- [Records to use]
>>>
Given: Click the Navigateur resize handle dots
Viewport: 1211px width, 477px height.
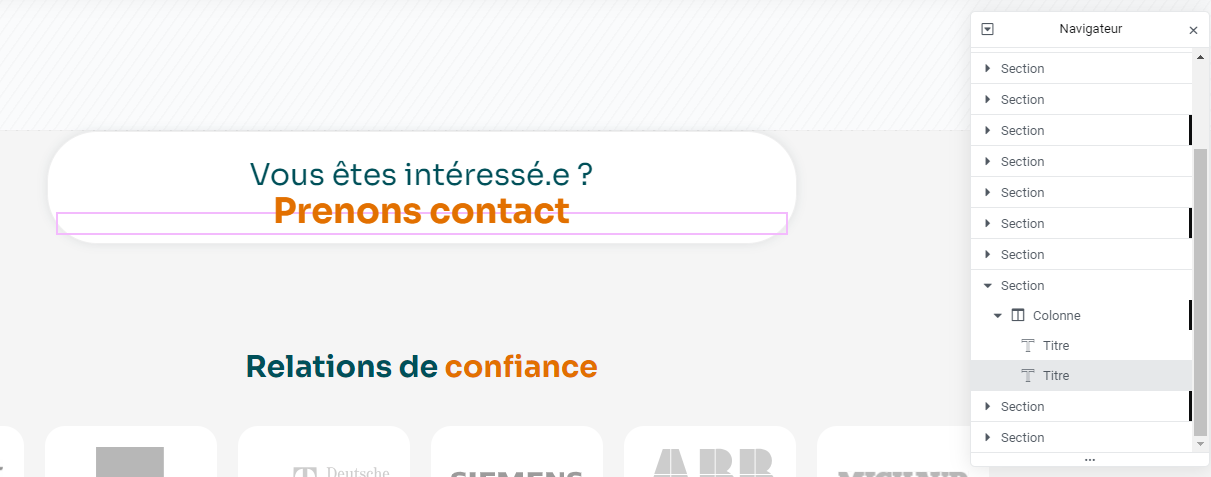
<<<
>>>
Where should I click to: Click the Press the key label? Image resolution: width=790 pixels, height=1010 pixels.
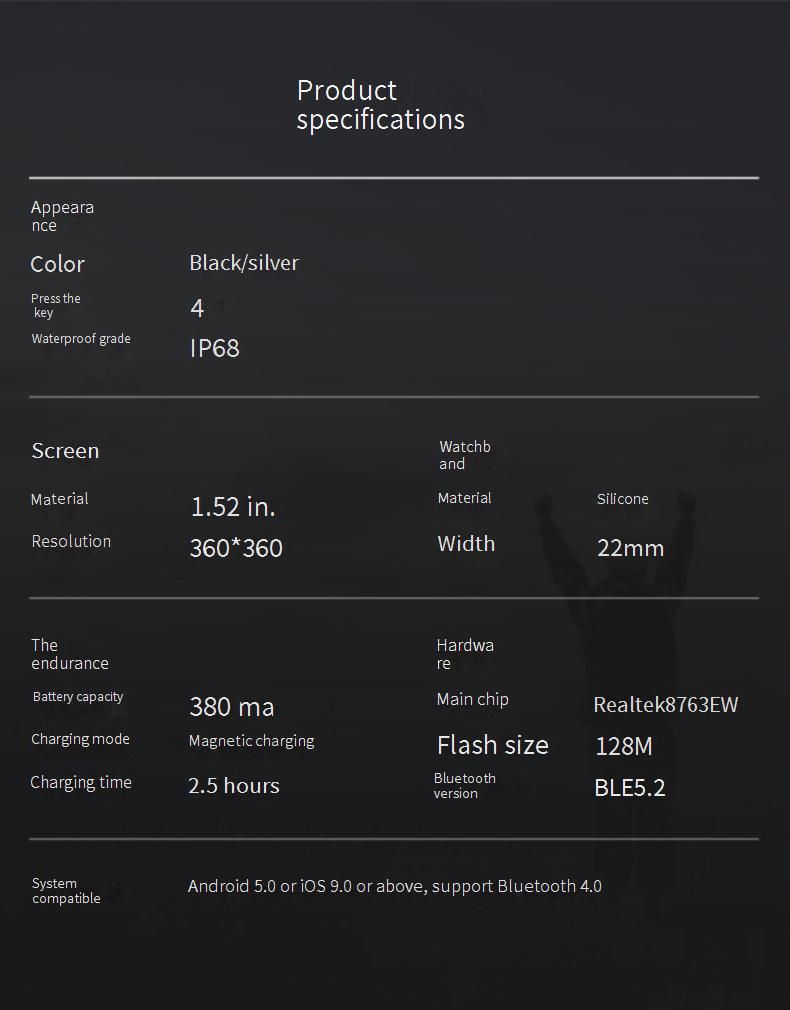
<<<
>>>
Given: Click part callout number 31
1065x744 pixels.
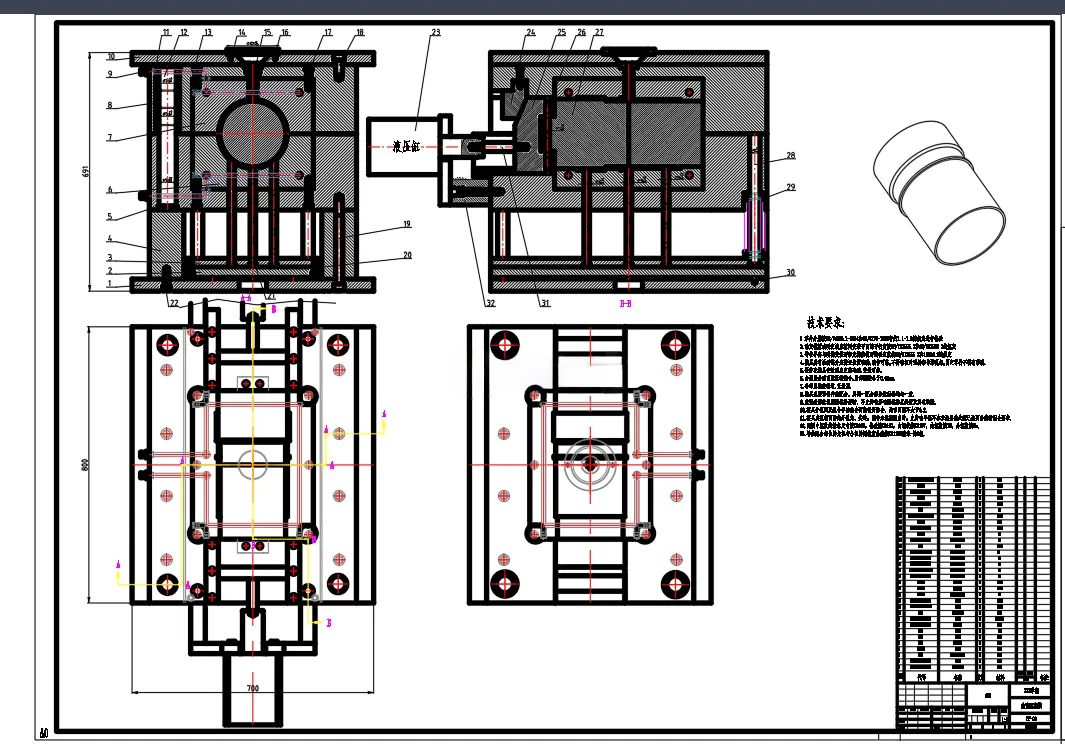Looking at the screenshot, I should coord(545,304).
<<<
- [Task details] Can you output the data from the line containing "Given: Click the" through the line containing "Viewport: 1211px width, 477px height.", both included, copying each line word for word?

- [Task response]
Given: Click the Navigateur resize handle dots
Viewport: 1211px width, 477px height.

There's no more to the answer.